5.5. NBody kernel¶
In this exercise we will work with the NBody kernel. This algorithm numerically approximates the evolution of a system of bodies in which each body continuously interacts with every other body. In this case we want to port a traditional SMP source code to another one which can exploit the benefits of CUDA/OpenCL. Someone already ported the kernel, so it does the same calculations than the previous SMP function.
Sources are not complete, we only have the C code which is calling a SMP function and a CUDA/OCL kernel, they do not interact with each other, nbody.c file have:
// Call the kernel
calculate_force_func(bs,time_interval,number_of_particles,this_particle_array, &output_array[i], i, i+bs-1);
In this case there is nothing but a kernel ported by someone and a code calling a smp function. We’ll need to declare the kernel as an OmpSs task as we have done in previous examples.
Note
Use an intermediate header file and include it, it will work if we declare it on the .c file.
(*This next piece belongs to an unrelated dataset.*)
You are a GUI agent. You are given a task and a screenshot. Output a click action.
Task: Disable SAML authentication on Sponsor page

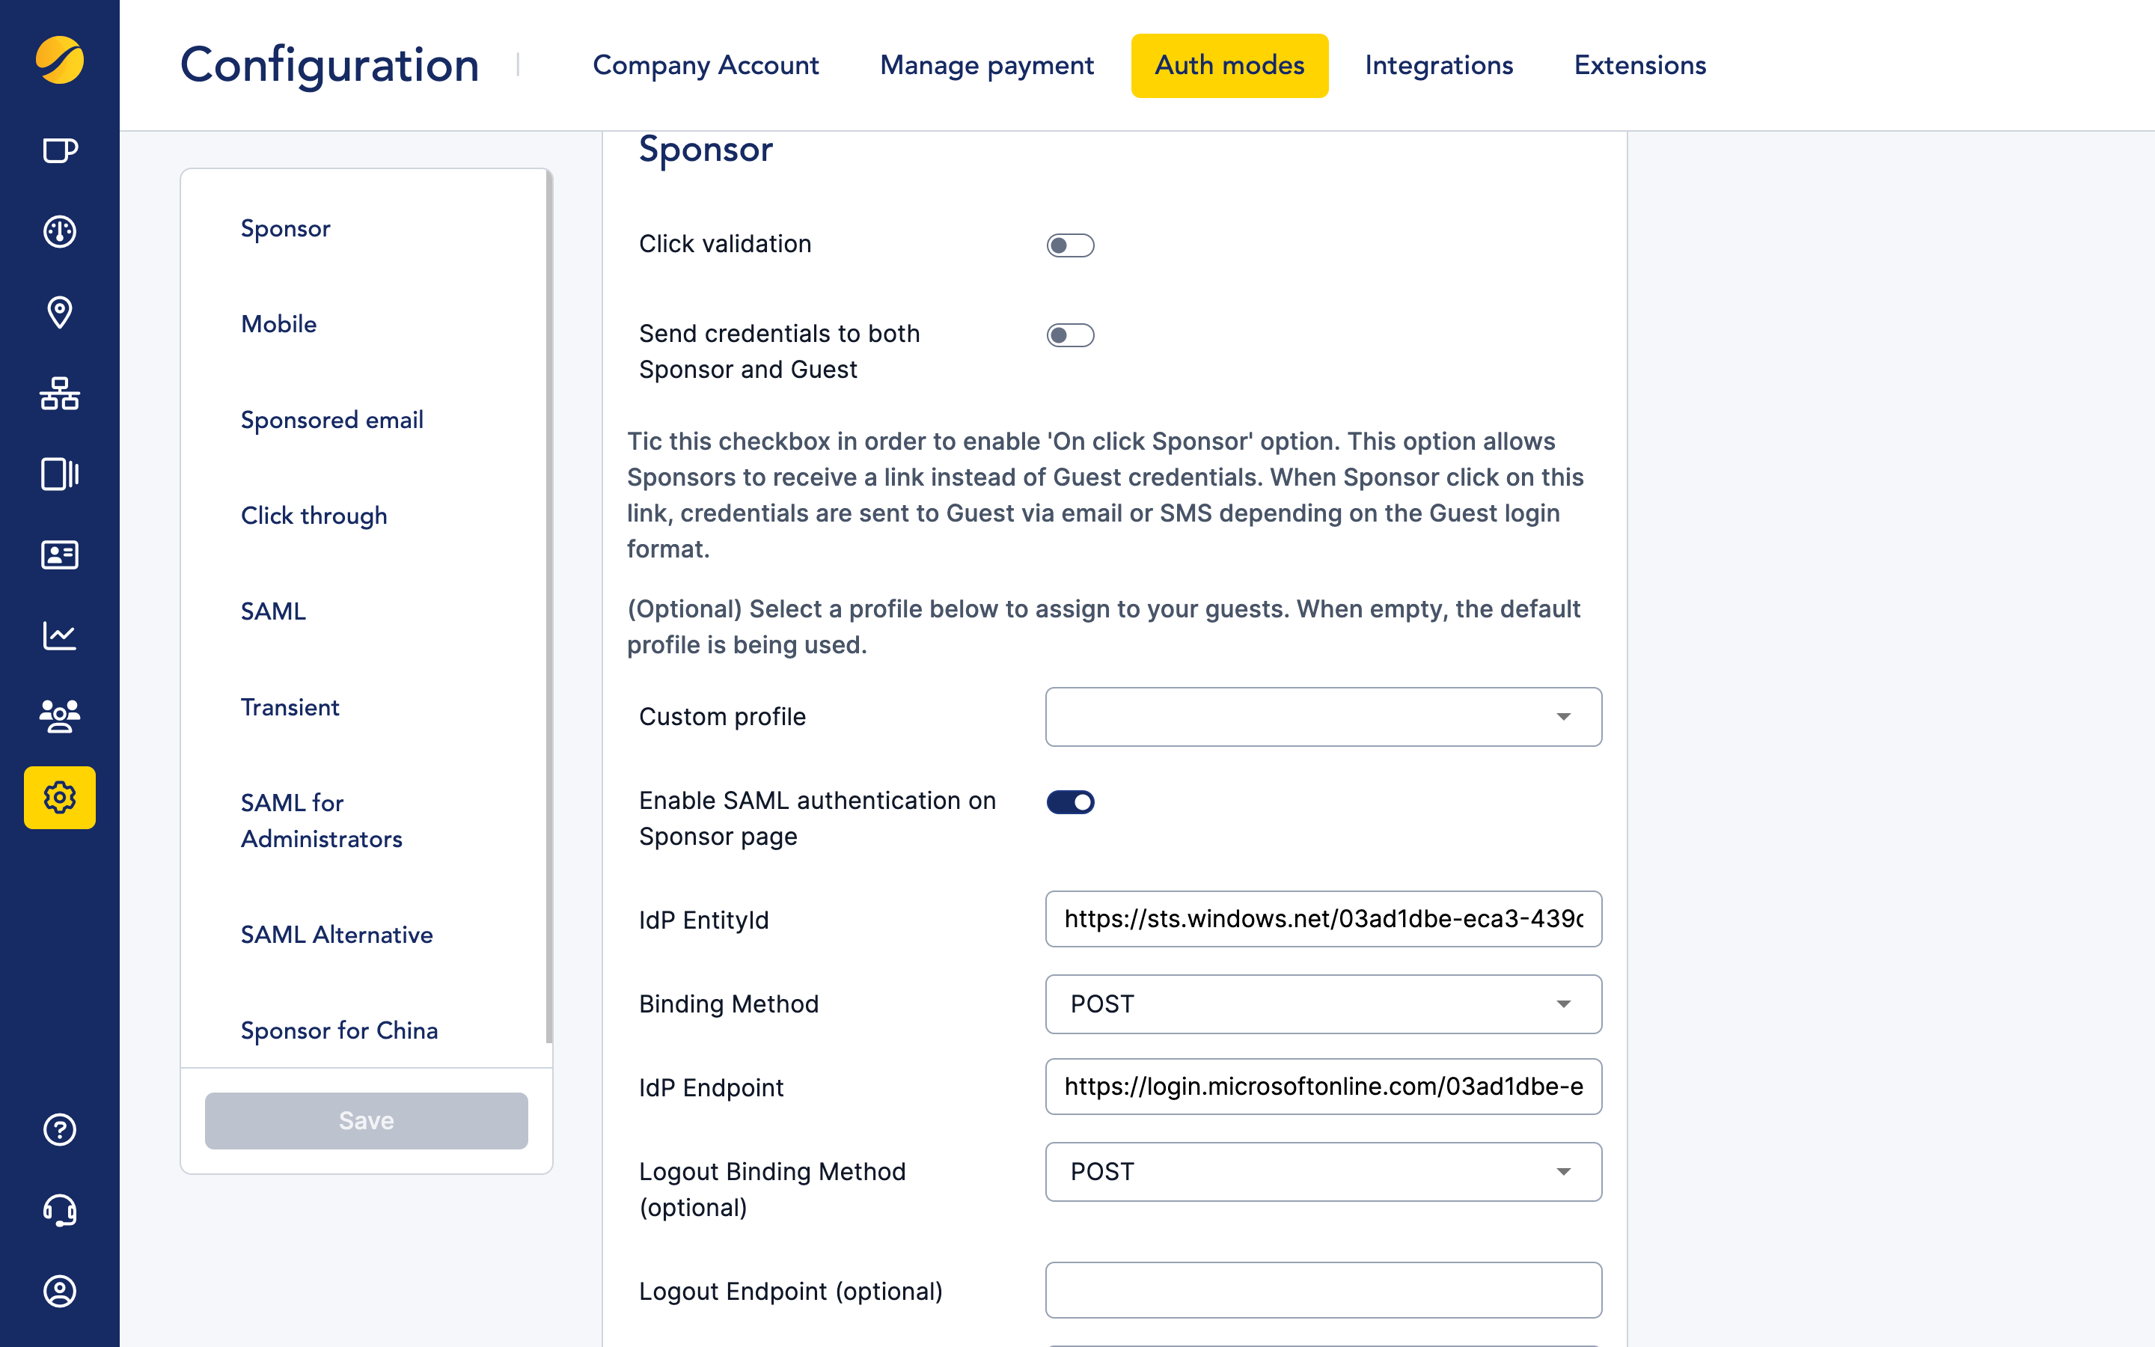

Once the kernel is correctly declared as a task, we can call it instead of the ‘old’ smp function. We can proceed to compile the source code, using the command ‘make’. After it (if there are no errors), we can execute it using one of the running scripts. In order to check results, you can use the command ‘diff nbody_out-ref.xyz nbody_out.xyz’.
Note
If someone is interested, you can try to do a NBody implementation which works with multiple GPUs can be done if you have finished early, you must split the output in different parts so each GPU will calculate one of this parts.
If we check the whole source code in nbody.c (not needed), you can see that the ‘Particle_array_calculate_forces_cuda’ function in kernel.c is called 10 times, and in each call, the input and output array are swapped, so they act like their counter-part in the next call. So when we split the output, we must also split the input in as many pieces as the previous output.